Dinis, sentes muito a necessidade de divulgar e comunicar estes conteúdos? 

Dinis: Sim. Os mosquitos, por exemplo. Há pessoas que não querem saber da natureza e acham que só por ser um bicho deve ser morto.

Nelson: A forma que muitas pessoas têm de lidar com a natureza é matando os animais, alguns até acham que é engraçado matar.

Dinis: Eu faço estes vídeos para mostrar às pessoas que a natureza não é assim tão má e nojenta. Na minha escola, por exemplo, muitas vezes escavo buracos para ver se encontro os bichos que vivem lá em baixo. Sabes o que me dizem? Que eu sou nojento. E eu costumo responder que os nojentinhos são eles, porque a terra é a coisa mais limpa no mundo. O que é realmente nojento é uma garrafa de plástico.
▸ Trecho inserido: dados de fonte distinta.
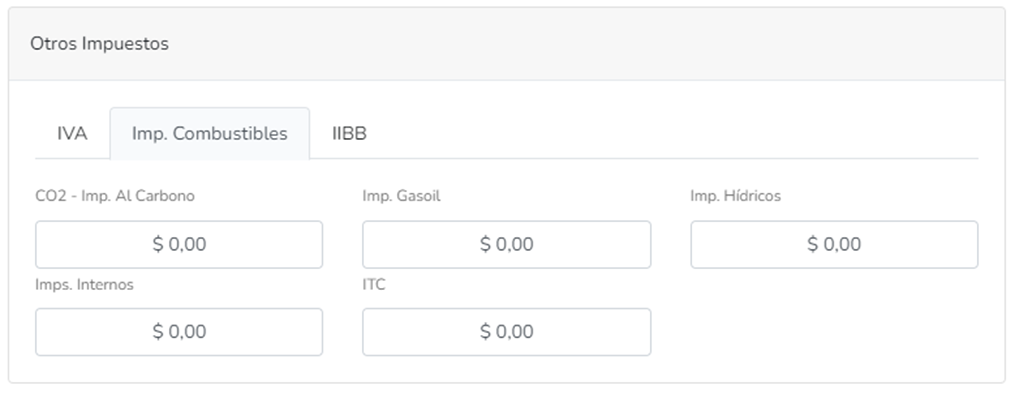Viewport: 1015px width, 394px height.
Task: Click the Imp. Hídricos label text
Action: tap(735, 196)
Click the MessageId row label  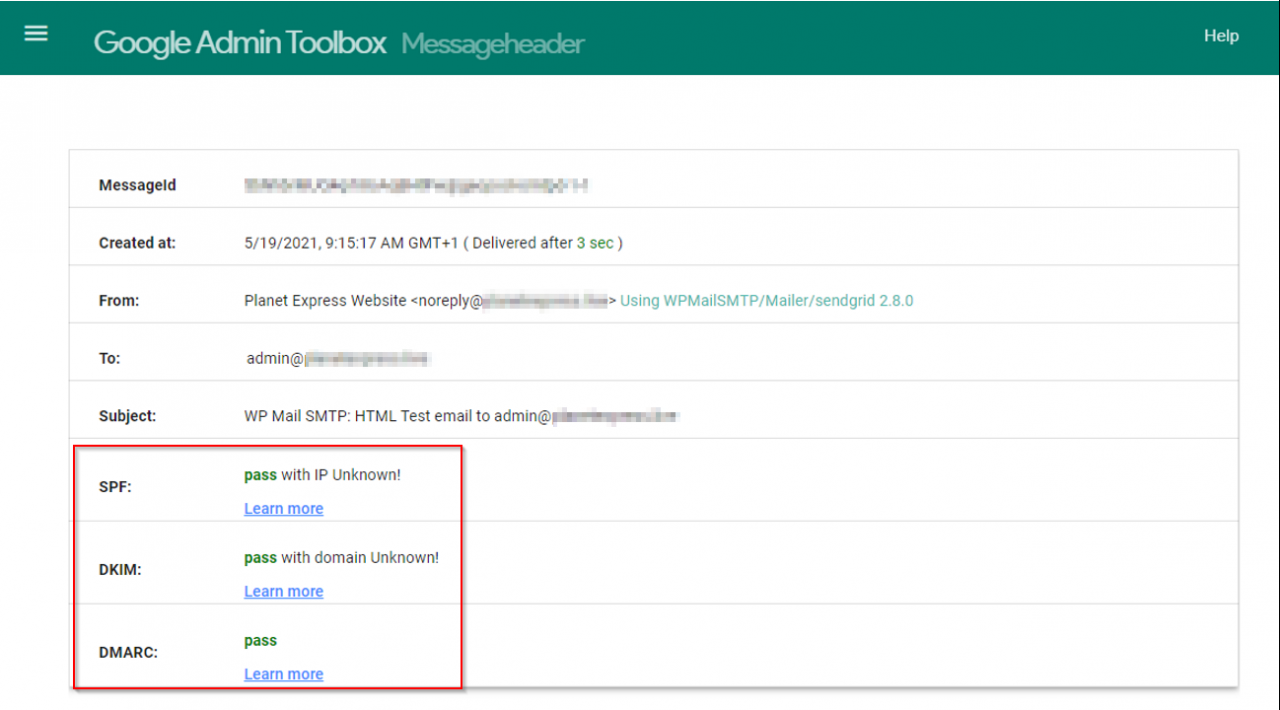point(137,185)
Isso sim, devia ser para as pessoas uma coisa nojenta, porque é não natural e faz mal ao mundo.

 

Todos os teus colegas reagem assim ou há colegas que gostam? 

Dinis: Não, tenho já muitos colegas que me ajudam nas explorações.

 

“O que é realmente nojento é uma garrafa de plástico. Isso sim, devia ser para as pessoas uma coisa nojenta, porque é não natural e faz mal ao mundo”.
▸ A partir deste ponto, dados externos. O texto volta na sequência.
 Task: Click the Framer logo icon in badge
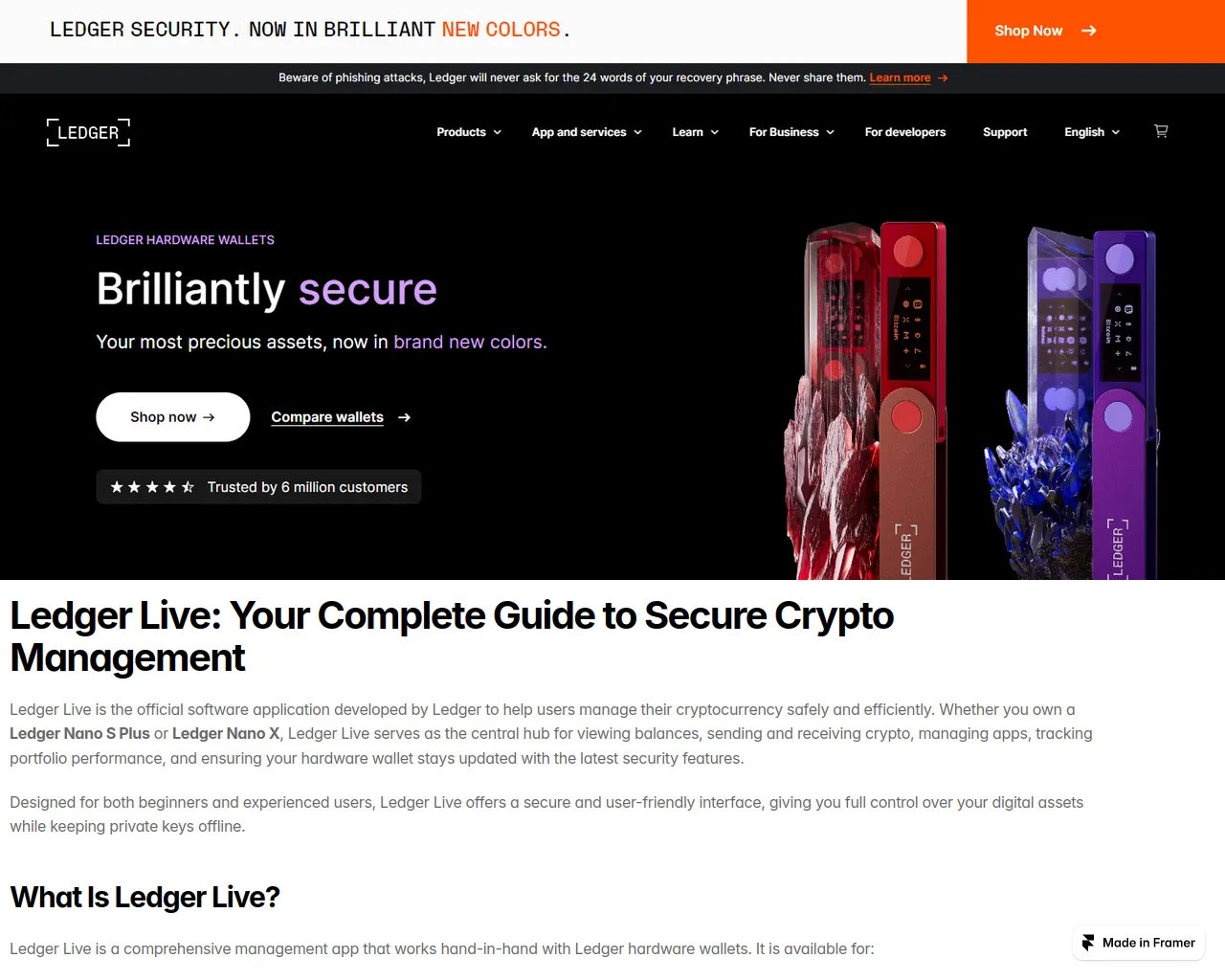point(1088,943)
Qual é a diferença entre a exploração e a expedição?

Dinis: Exploração é o que eu estou a fazer agora. Tenho que sair daqui e procurar um bicho.

Nelson: Se compararmos isto com o futebol, as explorações são os treinos e a expedição é a Champions League. Mais ou menos de 3 em 3 meses fazemos um evento gratuito aberto ao público. Já fizemos um aqui na reserva de Mindelo e também uma outra vez em Lisboa.

 

Diz-me um sítio fora de Portugal que gostasses de visitar.

Dinis: Amazónia, Austrália… e Costa Rica, também. A Amazónia deve ser um dos sítios mais diversos do mundo, com cerca de 5 mil espécies de peixes. O ecossistema lá é super fixe. Na Austrália é mais ou menos o mesmo, em termos de animais.